Миль вздрогнул и глаза его на несколько мгновений стали совсем круглыми, потому, что тяжелый нож Харта с глухим стуком вошел в стену, едва не пропоров ему ухо.
- Надо же, - спокойно заметил Серый, - ты, похоже, тоже умеешь бояться, Три Стрелы. А я уж было подумал, что страх тебе вовсе неведом.
Эндра-ши притихли, с опаской поглядывая на своего кош-кевора.
- Мне безразличны их жизни, - продолжил Харт все так же негромко. - Мне безразличен весь этот невзрачный мир. Но я не люблю когда мои ученики делают глупости. Эти мертвецы были не нужны. Они не были ровней вам и в победе над ними нет чести.
- Мы не знали чего ожидать от них, - осторожно заметил Зарх. - Миль прав, ты был наверху и пришлось решать быстро. Ведь это правило усваивают еще дети, ты и сам всегда учил нас: если сомневаешься - бей первым.
- Я готов простить излишнюю осмотрительность, но не глупость. Смерть Фаша - это глупость. Сперва он сорвался, не сумев правильно оценить опасность, а потом и вовсе подставился, как сопливый мальчишка, никогда не слышавший о Высшем Мастерстве. Можете мне поверить: смерть для него была лучшим выходом. Тому, кто посмеет впредь выкинуть нечто подобное и останется при этом в живых, советую самому перерезать себе глотку, прежде чем до него доберусь я.
Он подошел к застывшему с флягой в руке Милю, выдернул нож и поднялся по лестнице вверх, к выходу из подвала. Там его вскоре отыскал Зарх.
- Сколько еще осталось? - спросил эндра-ши осторожно, втайне надеясь, что Серый уже немного остыл. Выдержке Харта можно было только позавидовать. Другой на его месте не стал бы тревожить воздух рядом с ушами Миля, а самое меньшее - приколол бы эти уши к стене. Но пусть хоть кто-нибудь попробовал бы обвинить их кош-кевора в недостатке твердости…
- Немного, - после короткой паузы ответствовал Серый. - Тропа скоро откроется. Можешь не сомневаться, Геверх заберет нас отсюда в срок. Так что, будьте готовы все.

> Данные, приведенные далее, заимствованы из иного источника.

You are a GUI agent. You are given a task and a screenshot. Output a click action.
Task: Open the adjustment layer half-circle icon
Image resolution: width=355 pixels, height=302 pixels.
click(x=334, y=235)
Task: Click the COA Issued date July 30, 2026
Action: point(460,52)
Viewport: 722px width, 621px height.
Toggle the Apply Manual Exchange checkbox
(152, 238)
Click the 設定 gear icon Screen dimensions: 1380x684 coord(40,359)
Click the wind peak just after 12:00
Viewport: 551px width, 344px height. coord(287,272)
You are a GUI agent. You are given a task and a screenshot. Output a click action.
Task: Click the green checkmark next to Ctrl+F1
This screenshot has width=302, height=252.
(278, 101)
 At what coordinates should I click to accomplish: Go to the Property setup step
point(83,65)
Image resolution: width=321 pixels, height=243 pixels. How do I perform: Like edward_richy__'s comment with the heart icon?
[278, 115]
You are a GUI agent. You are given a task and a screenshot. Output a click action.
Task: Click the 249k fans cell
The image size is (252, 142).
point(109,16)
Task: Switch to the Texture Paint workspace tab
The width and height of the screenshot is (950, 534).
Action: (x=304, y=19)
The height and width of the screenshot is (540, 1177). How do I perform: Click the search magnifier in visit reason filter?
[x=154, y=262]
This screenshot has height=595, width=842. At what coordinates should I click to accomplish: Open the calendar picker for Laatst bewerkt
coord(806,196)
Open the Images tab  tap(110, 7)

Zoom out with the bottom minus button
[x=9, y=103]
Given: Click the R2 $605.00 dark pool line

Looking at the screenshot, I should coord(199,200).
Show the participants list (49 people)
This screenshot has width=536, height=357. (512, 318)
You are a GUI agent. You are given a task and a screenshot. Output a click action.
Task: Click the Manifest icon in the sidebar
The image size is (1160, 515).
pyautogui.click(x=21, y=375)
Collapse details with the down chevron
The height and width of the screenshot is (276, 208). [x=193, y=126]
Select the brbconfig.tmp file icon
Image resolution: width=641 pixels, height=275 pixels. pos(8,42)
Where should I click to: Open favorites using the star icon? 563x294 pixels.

- Ты доверяешь этому… Геверху?
- Нет. Сейчас - еще меньше, чем раньше.
- Он…
Было что-то в голосе наставника такое, из-за чего Зарх передумал заканчивать свой вопрос. Но Харт все равно ответил:
- Уверен, этот ублюдок знал, с кем мне предстоит здесь встретиться. Или, хотя бы, догадывался. Но не предупредил.
- Было… трудно?
Серый повернул голову и посмотрел на Зарха ничего не выражающим взглядом.
- Мальчишка, Зарх. Всего лишь обычный мальчишка. Мне незачем было брать вас четверых. Фаша - особенно незачем.
- Скажи… - Зарх несколько мгновений помялся. - Тот мальчишка, за которым мы сюда приходили… Ты ведь его…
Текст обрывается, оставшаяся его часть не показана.